十六、エルレウスの終点
◇◇◇
ふしぎなさいばんをする場所で、あたしたちは、ふわふわと浮いています。
『エルレウス、君の願いを叶えよう』
そう言って、ステラミラさんは、キラキラ光る、取り出した右の目をさし出します。
「青く蒼く光る鉱石、あらゆる結晶、宝石の煌めき、空と海の青そのもの、角度を変えて瞬く星々、清かな月明かり、水の調べ、どうしても手に入れたいなにかを形にしたもの……」
エルレウスさんがささやくこえが聞こえます。
ステラミラさんは、宝石のような目を、エルレウスさんに向けました。
ふぅらるう。
ステラミラさんの目の中に、エルレウスさんがとじこめられました。
◆◆◆
ーーああ……安心する。
もう、安全だ。誰にも脅かされず、胎児のように丸まって、たゆたっていればいい。
目映く、眩く、輝く結晶の中、琥珀に眠る虫のように、化石になってしまおう。
そう、自分は思い、ゆっくり目を閉じていった……。
ずっと、ずっと、回帰する記憶の中にーー。
◇◇◇
……ずっと、違和感がありました。
這い回る蟻の感触がなくなった、この空間。
想像の力で、空が飛べる。魔法とは、違うのでしょうか?
こちらの僕のカラダは、仮のカラダ。
では、元の僕のカラダは?
生き返ることもできるなら、カラダは今、どこにある?
◇◇◇
エルレウスさんが、ステラミラさんの目に閉じ込められーーなのに、あたしはちがうものを見ていた。

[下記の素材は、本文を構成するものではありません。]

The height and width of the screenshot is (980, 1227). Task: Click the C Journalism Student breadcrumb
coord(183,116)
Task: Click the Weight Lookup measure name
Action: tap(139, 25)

半とうめいのドームみたいな、うすいまくに包まれて、たくさんのきかいに囲まれた、エルレウスさん。
お医者さんがいる。
あれは、酸素のきかい?
エルレウスさんの側で、じっと見つめている女の人は、エルレウスさんの、お母さん?
そしてここは、トーワン大学病院?
たくさんの人が動いている。
ざわめく中、ピッピッと動くきかいたち。
「火星てきごう者が、三人なんて……。」
だれかのつぶやきが、ふっと聞こえた。